*EXTRAIT*:
« À portée de crachat », de Taher Najib, Théâtre Girasole à Avignon

« À portée de crachat » © Jean-Marc Lobbé

Mounir Margoum
casse les murs

Par Laura Plas
Les Trois Coups

Certains textes disent si bien la vie qu’ils évitent les idées reçues. Laurent Fréchuret a déniché une de ces perles, « À portée de crachat », de Taher Najib. Il a su par ailleurs lui donner une forme, simple et efficace, et un interprète exceptionnel : Mounir Margoum porte le texte et crache dans le mille de la vie.

Vol Paris / Tel Aviv. À la descente de l’avion, tout a une autre saveur, remarque le personnage d’À portée de crachat. Et cette saveur est sans doute passée dans la langue. Car dans À portée de crachat, Taher Najib prend en bouche les mots, savoure les images, même si sa truculence a parfois une robe jaune d’amertume. Mounir Margoum et Laurent Fréchuret nous font entendre cette langue‑là. L’un invente des postures et des jeux dans l’espace, l’autre fait sonner les mots. Le mot « Ramallah », par exemple, le français, l’arabe et l’hébreu en général. Il y a comme une ivresse de la langue dans ce monologue polyglotte, que le comédien fait sentir par son engagement.

La salive pour raconter, la salive pour cracher. La pièce s’ouvre sur une image : des rangées de jeunes gens de Ramallah qui tiennent les murs de la rue centrale et crachent du matin au soir. Image saisissante, mais pas très ragoûtante dans nos sociétés aseptisées. Le texte de Taher Najib est aussi comme ça, pas lisse, plein d’aspérités. Il semble tenu par la rage de vivre et fuse comme un crachat. Pas sûr que nous soyons épargnés, quand, en passant, on fait le parallèle entre la colonisation israélienne et la colonisation française en Algérie ; quand c’est un jeune à capuche, portable à la main qui s’avance sur scène, stéréotype de ce banlieusard qu’on désigne à la vindicte.

Une journée particulière (pour prendre un avion)

Rien n’est évident, mais on ne s’interdit pas de penser que Laurent Fréchuret interroge ainsi notre regard. Le metteur en scène met en place en tout cas tout un jeu avec le public qui ne lui permet pas de somnoler. La salle se transforme, par exemple, en avion : nous voici embarqués un 11 septembre 2002 avec un Palestinien. Dans l’ensemble de la pièce, le comédien nous parle, joue avec nous, nous interroge. Le jeu de lumières est sur ce point particulièrement pertinent. Nous partageons encore avec le personnage des moments d’intimité, comme une fantastique traversée de Paris, la nuit.

*TRAVAIL À FAIRE*:
1. D'après l'extrait, à quelle date le public est-il embarqué lorsque la salle se transforme en avion ?
2. Traduisez en anglais cette phrase de l'extrait : « Le texte de Taher Najib est aussi comme ça, pas lisse, plein d’aspérités. »
On peut se passer du listing pour ces exercices.

*JEU DE DONNÉES*:
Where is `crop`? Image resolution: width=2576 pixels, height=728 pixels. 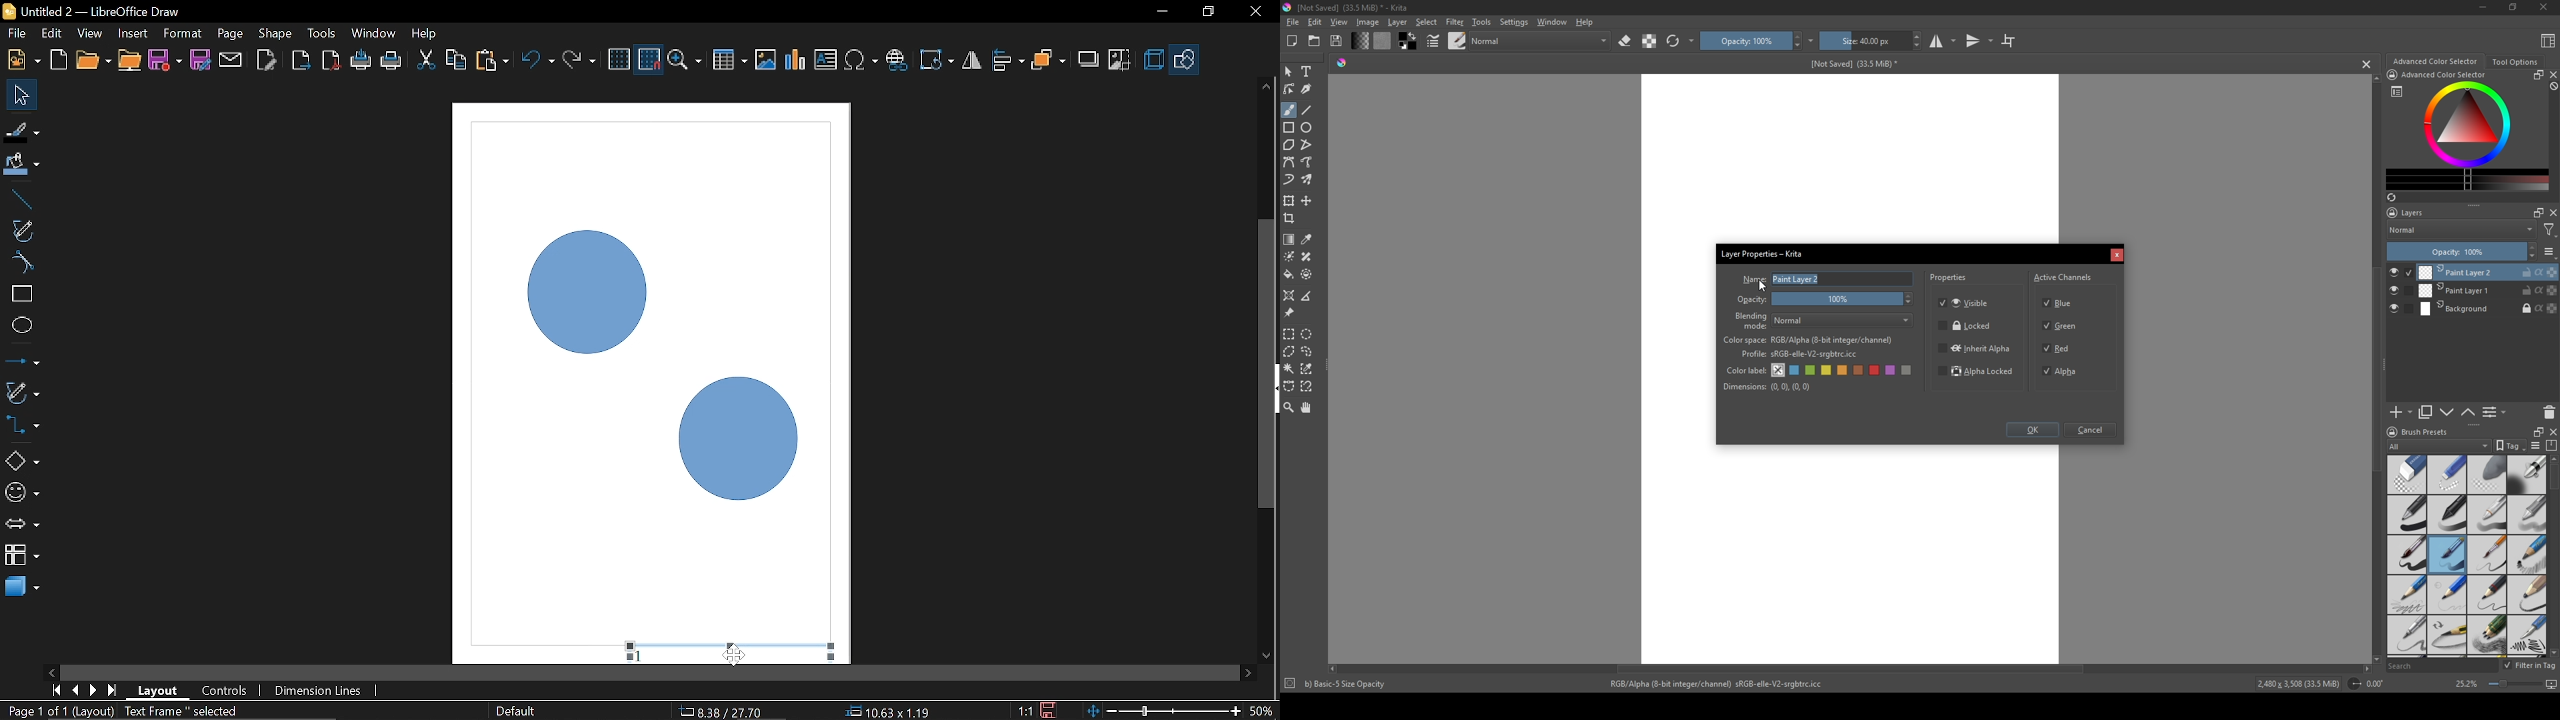
crop is located at coordinates (2008, 40).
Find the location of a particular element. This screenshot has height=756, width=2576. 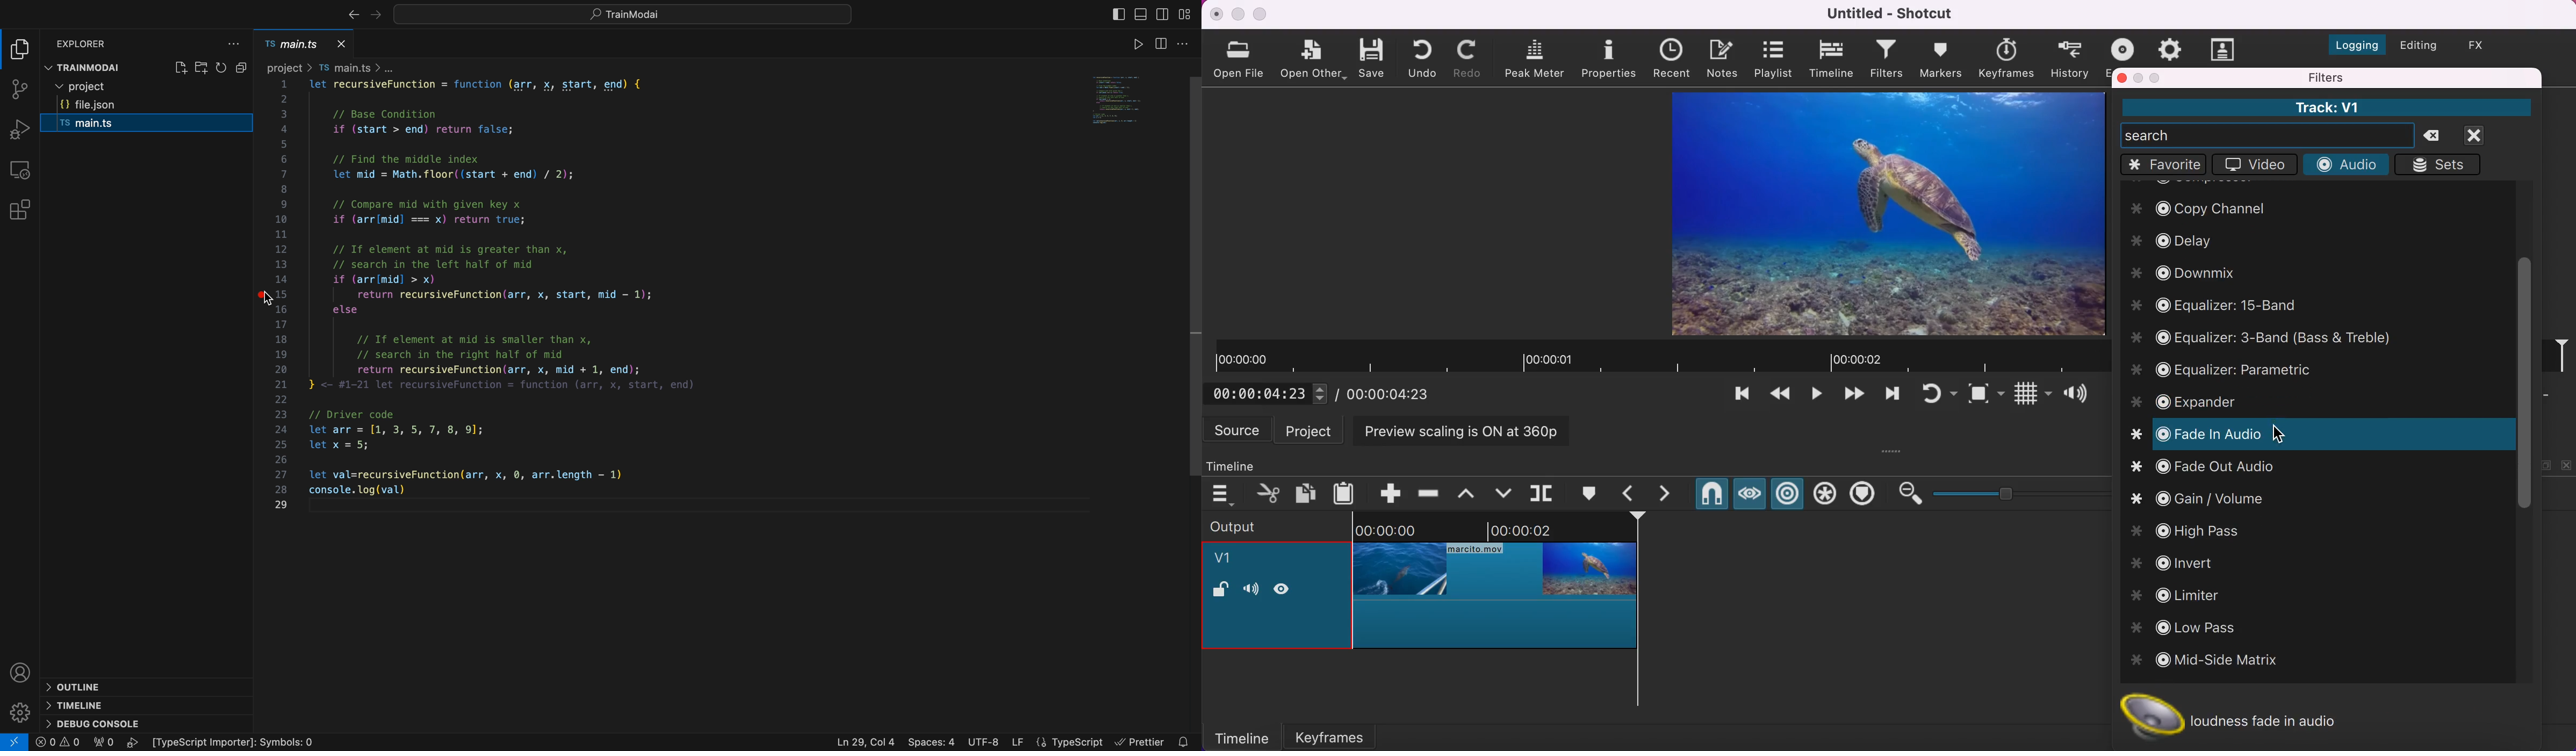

*RÉPONSES DANS L'ORDRE*:
1. Le 11 septembre 2002.

2. Taher Najib's text is like that too: not smooth, full of rough edges.